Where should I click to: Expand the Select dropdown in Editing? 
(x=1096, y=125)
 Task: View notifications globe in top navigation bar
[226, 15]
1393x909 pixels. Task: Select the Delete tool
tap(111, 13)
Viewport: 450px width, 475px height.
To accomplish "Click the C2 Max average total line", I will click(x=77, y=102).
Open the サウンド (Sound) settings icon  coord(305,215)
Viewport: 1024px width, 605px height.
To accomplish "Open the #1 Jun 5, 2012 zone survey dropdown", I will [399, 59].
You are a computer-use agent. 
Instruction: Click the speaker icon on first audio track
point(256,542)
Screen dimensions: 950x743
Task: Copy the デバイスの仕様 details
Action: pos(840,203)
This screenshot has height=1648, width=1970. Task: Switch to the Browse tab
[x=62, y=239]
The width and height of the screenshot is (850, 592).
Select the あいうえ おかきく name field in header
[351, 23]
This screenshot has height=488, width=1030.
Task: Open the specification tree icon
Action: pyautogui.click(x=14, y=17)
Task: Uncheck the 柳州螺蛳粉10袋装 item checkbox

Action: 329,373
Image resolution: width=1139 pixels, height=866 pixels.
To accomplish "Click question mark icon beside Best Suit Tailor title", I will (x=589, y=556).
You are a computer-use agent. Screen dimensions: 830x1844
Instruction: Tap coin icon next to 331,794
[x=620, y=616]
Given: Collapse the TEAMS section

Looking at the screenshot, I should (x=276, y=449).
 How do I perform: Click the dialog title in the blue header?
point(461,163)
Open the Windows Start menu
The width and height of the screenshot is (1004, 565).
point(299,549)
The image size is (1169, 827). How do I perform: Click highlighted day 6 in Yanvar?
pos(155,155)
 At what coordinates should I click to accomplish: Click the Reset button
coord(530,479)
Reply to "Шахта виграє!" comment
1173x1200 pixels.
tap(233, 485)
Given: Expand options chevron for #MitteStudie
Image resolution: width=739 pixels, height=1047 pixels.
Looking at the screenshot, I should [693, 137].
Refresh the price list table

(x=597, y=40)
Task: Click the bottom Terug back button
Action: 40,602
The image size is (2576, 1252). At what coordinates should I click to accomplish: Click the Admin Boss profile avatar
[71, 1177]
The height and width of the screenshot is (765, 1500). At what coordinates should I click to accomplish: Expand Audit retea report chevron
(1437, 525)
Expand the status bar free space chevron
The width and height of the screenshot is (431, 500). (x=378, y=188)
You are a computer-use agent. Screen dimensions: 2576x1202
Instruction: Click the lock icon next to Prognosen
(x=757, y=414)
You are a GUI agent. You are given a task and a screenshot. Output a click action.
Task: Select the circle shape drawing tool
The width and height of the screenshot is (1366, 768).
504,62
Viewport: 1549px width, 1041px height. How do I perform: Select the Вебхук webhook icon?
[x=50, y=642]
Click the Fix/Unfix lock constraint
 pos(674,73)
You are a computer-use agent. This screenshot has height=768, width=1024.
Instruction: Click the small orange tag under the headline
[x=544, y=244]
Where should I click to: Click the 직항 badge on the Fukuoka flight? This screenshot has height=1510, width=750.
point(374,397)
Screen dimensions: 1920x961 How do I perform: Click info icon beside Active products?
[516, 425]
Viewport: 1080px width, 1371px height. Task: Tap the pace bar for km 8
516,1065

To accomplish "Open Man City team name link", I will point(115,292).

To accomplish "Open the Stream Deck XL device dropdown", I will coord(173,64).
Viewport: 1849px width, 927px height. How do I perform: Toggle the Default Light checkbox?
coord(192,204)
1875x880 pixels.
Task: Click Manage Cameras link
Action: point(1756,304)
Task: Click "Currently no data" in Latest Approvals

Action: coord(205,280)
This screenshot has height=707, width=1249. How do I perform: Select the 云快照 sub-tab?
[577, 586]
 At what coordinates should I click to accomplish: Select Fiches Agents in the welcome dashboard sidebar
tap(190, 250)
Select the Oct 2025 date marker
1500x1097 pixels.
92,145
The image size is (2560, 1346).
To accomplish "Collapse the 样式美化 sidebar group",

_Problem description_.
Nothing in the data should be altered; please repeat it exactly.

_Written answer_.
Where should I click to: Expand the Select dropdown in Editing? 
(x=1096, y=125)
 Task: View notifications globe in top navigation bar
[226, 15]
1393x909 pixels. Task: Select the Delete tool
tap(111, 13)
Viewport: 450px width, 475px height.
To accomplish "Click the C2 Max average total line", I will click(x=77, y=102).
Open the サウンド (Sound) settings icon  coord(305,215)
Viewport: 1024px width, 605px height.
To accomplish "Open the #1 Jun 5, 2012 zone survey dropdown", I will [399, 59].
You are a computer-use agent. 
Instruction: Click the speaker icon on first audio track
point(256,542)
Screen dimensions: 950x743
Task: Copy the デバイスの仕様 details
Action: pos(840,203)
This screenshot has height=1648, width=1970. Task: Switch to the Browse tab
[x=62, y=239]
The width and height of the screenshot is (850, 592).
Select the あいうえ おかきく name field in header
[351, 23]
This screenshot has height=488, width=1030.
Task: Open the specification tree icon
Action: pyautogui.click(x=14, y=17)
Task: Uncheck the 柳州螺蛳粉10袋装 item checkbox

Action: 329,373
Image resolution: width=1139 pixels, height=866 pixels.
To accomplish "Click question mark icon beside Best Suit Tailor title", I will (x=589, y=556).
You are a computer-use agent. Screen dimensions: 830x1844
Instruction: Tap coin icon next to 331,794
[x=620, y=616]
Given: Collapse the TEAMS section

Looking at the screenshot, I should (x=276, y=449).
 How do I perform: Click the dialog title in the blue header?
point(461,163)
Open the Windows Start menu
The width and height of the screenshot is (1004, 565).
point(299,549)
The image size is (1169, 827). How do I perform: Click highlighted day 6 in Yanvar?
pos(155,155)
 At what coordinates should I click to accomplish: Click the Reset button
coord(530,479)
Reply to "Шахта виграє!" comment
1173x1200 pixels.
tap(233, 485)
Given: Expand options chevron for #MitteStudie
Image resolution: width=739 pixels, height=1047 pixels.
Looking at the screenshot, I should [693, 137].
Refresh the price list table

(x=597, y=40)
Task: Click the bottom Terug back button
Action: 40,602
The image size is (2576, 1252). At what coordinates should I click to accomplish: Click the Admin Boss profile avatar
[71, 1177]
The height and width of the screenshot is (765, 1500). At what coordinates should I click to accomplish: Expand Audit retea report chevron
(1437, 525)
Expand the status bar free space chevron
The width and height of the screenshot is (431, 500). (x=378, y=188)
You are a computer-use agent. Screen dimensions: 2576x1202
Instruction: Click the lock icon next to Prognosen
(x=757, y=414)
You are a GUI agent. You are given a task and a screenshot. Output a click action.
Task: Select the circle shape drawing tool
The width and height of the screenshot is (1366, 768).
504,62
Viewport: 1549px width, 1041px height. How do I perform: Select the Вебхук webhook icon?
[x=50, y=642]
Click the Fix/Unfix lock constraint
 pos(674,73)
You are a computer-use agent. This screenshot has height=768, width=1024.
Instruction: Click the small orange tag under the headline
[x=544, y=244]
Where should I click to: Click the 직항 badge on the Fukuoka flight? This screenshot has height=1510, width=750.
point(374,397)
Screen dimensions: 1920x961 How do I perform: Click info icon beside Active products?
[516, 425]
Viewport: 1080px width, 1371px height. Task: Tap the pace bar for km 8
516,1065

To accomplish "Open Man City team name link", I will point(115,292).

To accomplish "Open the Stream Deck XL device dropdown", I will coord(173,64).
Viewport: 1849px width, 927px height. How do I perform: Toggle the Default Light checkbox?
coord(192,204)
1875x880 pixels.
Task: Click Manage Cameras link
Action: point(1756,304)
Task: Click "Currently no data" in Latest Approvals

Action: coord(205,280)
This screenshot has height=707, width=1249. How do I perform: Select the 云快照 sub-tab?
[577, 586]
 At what coordinates should I click to accomplish: Select Fiches Agents in the welcome dashboard sidebar
tap(190, 250)
Select the Oct 2025 date marker
1500x1097 pixels.
92,145
The image size is (2560, 1346).
To accomplish "Collapse the 样式美化 sidebar group",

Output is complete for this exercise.